Barbara abraza a Jenny.

—Bueno, es un lío, cielo —responde—, pero a todos nos está costando y es duro. No tienes que culparte de nada. Lo que tienes que hacer es hablar con Sarah y aclararlo, dile que no la culpas de lo que pasó.

—No, de verdad que no la culpamos. Pero es que estamos…

—Afectados, como todos. Hablaré con la madre de Sarah para ver cuándo puedes ir a verla y resolverlo. Venga, tranquila. Sécate las lágrimas y ponte el abrigo nuevo. La gente empezará a llegar pronto. Te ayudaré a solucionarlo, te lo prometo. Arreglarás las cosas con Sarah, ¿vale? Todo irá bien. Pero esta noche tenemos que ser fuertes, por Anna. ¿De acuerdo, cariño?

Henry observa a su mujer y se pregunta dónde habrá aprendido ese truco: saber siempre qué decirles a las niñas.

«¿Niñas?». Hace una mueca al darse cuenta de que ha usado el plural.

—Lo hacemos por Anna, no lo olvides. Para recibir a Anna con una sonrisa cuando vuelva.

Barbara le está secando la cara a Jenny con un pañuelo cuando suena el timbre.

Henry va a abrir arrastrando los pies, tapados con calcetines, y se encuentra al párroco con una chaqueta encerada y unas botas de agua.

—No voy a entrar, estoy lleno de barro —empieza, sonriendo—. Qué buena idea poner algo para sentarse, Henry. Os quería enseñar la lectura que he preparado. No es demasiado religiosa, tal como acordamos. Solo son unas palabras positivas e inspiradoras. Después, he pensado que quizá quieras decir algo tú misma, Barbara. Más que nada para agradecer el apoyo a los asistentes y animar a la prensa local que siga pidiendo la colaboración ciudadana en el caso, a ver si aparecen nuevos testigos. Que sepan que cualquier cosa, por pequeña que sea, es útil.

Barbara sonríe y Henry observa cómo Jenny desaparece escaleras arriba para ponerse el abrigo nuevo, pero, entonces, los llama de golpe desde la ventana del descansillo:

—¡Mirad!
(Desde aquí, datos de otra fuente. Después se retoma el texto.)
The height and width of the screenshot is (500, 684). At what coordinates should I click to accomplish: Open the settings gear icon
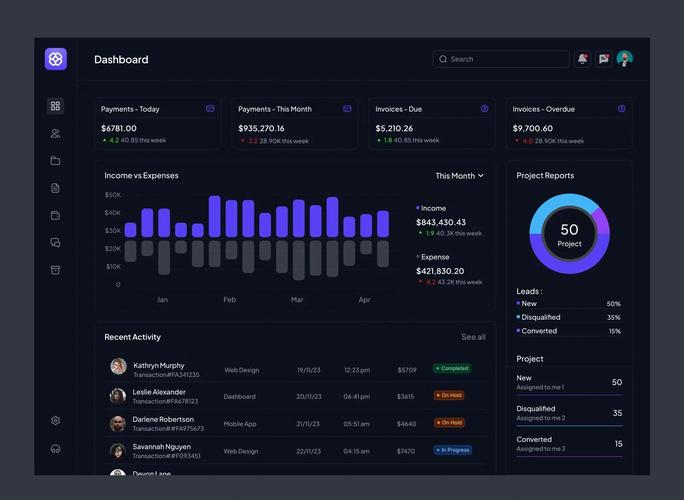click(x=55, y=421)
Mirad por la ventana, no os lo podéis perder… Venid.

El párroco, animado por ese entusiasmo repentino, se quita las botas de agua y sigue a Henry y Barbara escaleras arriba, desde donde se divisa con claridad la estrecha carretera que lleva hasta la granja. Con la última luz del ocaso, la imagen es fascinante: una delgada fila de todo tipo de luces serpentea por el camino, linternas, velas e incluso antorchas, que forman un sendero iluminado entre las sombras.

Henry se sorprende de su propia reacción. Le tiembla el labio.

Mientras contempla las luces titilantes, evoca a Anna corriendo ante él, vestida con el uniforme rosa a cuadros de la escuela debajo del abrigo, con un ramillete de flores en la mano.

Cathy, la agente de enlace de la familia, no tardará en llegar. Entonces, Henry se da cuenta de que lo ha hecho durar demasiado.

Tendrá que hablar con la policía.

Tendrá que contar la verdad a todo el mundo.